Tarva Trial - Current Research
The Tarva Trial
Ankle replacement Surgery vs ankle fusion : A five year study which is due to end in May 2020 with patients taking part around the country in 17 NHS hospitals.
More than 29000 patients in the UK see specialists each year with Ankle Osteoarthritis symptoms which can cause major disability in patients and greatly impacts their quality of life.
In the early stages of this disease patients are asked to manage their disease through non-operative measures such as a change in activity levels, weight loss, physiotherapy, pain killers and ankle braces may be used, surgery is considered only once all these measure are no longer effective.
There are two types of surgery options, ankle fusion and ankle total replacement.
Both ankle fusion and total ankle replacement are good treatments to relieve pain, and each has its own advantages, but we do not know which option patients prefer. The purpose of the TARVA study is to scientifically demonstrate which treatment, fusion or total ankle replacement, provides better results for patients.
To do this, 310 patients with end-stage ankle osteoarthritis aged 50-85 years are being invited to take part from UK NHS hospitals and randomly allocated on an equal basis to receive one of the two treatments. Patients will attend routine follow-up visits at their hospital at 2, 6, 12, 26 and 52 weeks after their surgery.
Patients are asked to complete a questionnaire at certain visits and have the range and movement of their foot and ankle measured. The overall aim is to compare the improvement in pain free function before surgery to one year after surgery.
Patricia heard about the TARVA Trial following her knee surgery check-up appointment. She was asked if she had any questions and although her knee was healing really well, she asked if anything could be done to help her with the pain in her ankle. The clinician said she would write to her GP so she could be referred to Southmead to investigate whether she would be suitable for ankle replacement surgery or ankle fusion.

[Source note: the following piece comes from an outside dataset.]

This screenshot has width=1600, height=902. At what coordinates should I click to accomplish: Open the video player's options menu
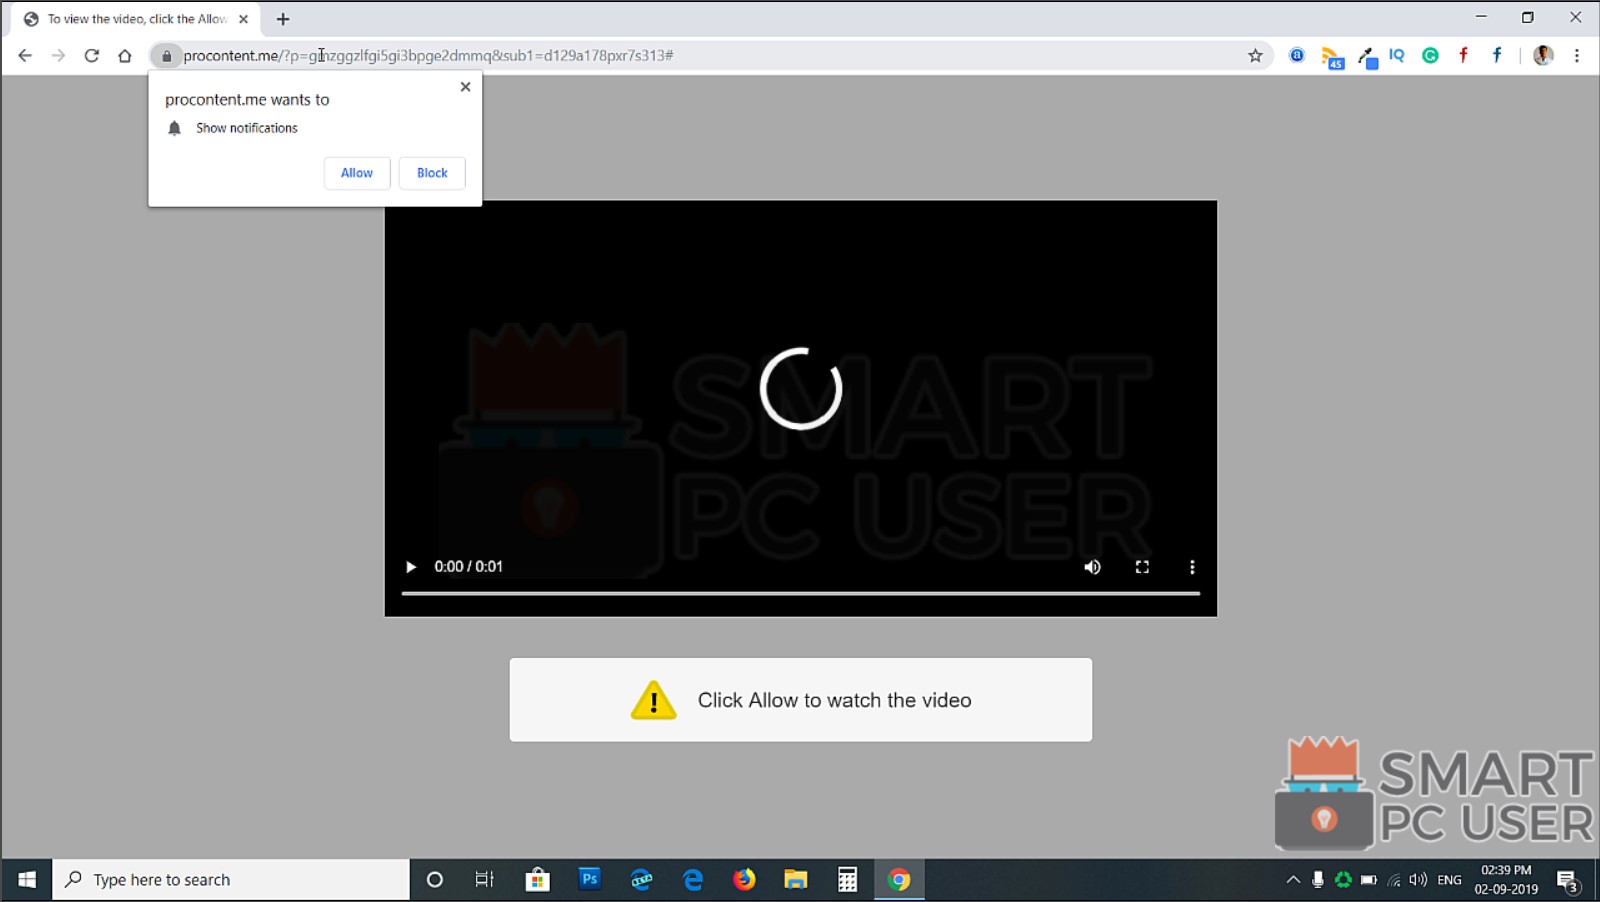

“When I came to see Mr Winson, he invited me to take part in a trial to compare ankle replacement surgery and ankle fusion. He also explained that it was a randomised trial which meant that I would be chosen at random for one or the other.
I thought it was absolutely brilliant. I had never heard of either so I was all for it as it was an operation that was going to help me, so I said yes.
What was really reassuring about taking part in the trial was that I was told, even though I was randomised, right up until the day of the operation on the operating table, if they decided that the one I had been randomised into would not be suitable, they would pull me from the trial and do the most appropriate surgery for me. In the end I had an ankle replacement.
I was introduced to Liz who is the Research Nurse for the trial. She went through the paperwork with me and my daughter. Liz also made sure that any additional paperwork involved with the trial was timed with my outpatient appointments which meant we didn’t have any additional trips to make to the hospital to take part in the trial.
I have nothing but praise for Liz, she has been fantastic. Following my operation I had a plaster up to my knee for two weeks, then another plaster for four weeks, so I was moving around using a zimmer frame with my bed downstairs. I was itching to have a shower which was upstairs so needed a walking stick to get upstairs. I rang numerous people trying to find information about where to get a walking stick. In the end I rang Liz and she was able to sort one for me.
I rely on my daughter to bring me into hospital. Liz has also been able to arrange my outpatient appointments around my daughter’s shifts which has been really helpful.
What would you say to one of your friends who is thinking about taking part in research?
"I would say go for it. To be honest I have nothing but praise for everything they do. They have been absolutely brilliant. My ankle is constantly improving day by day".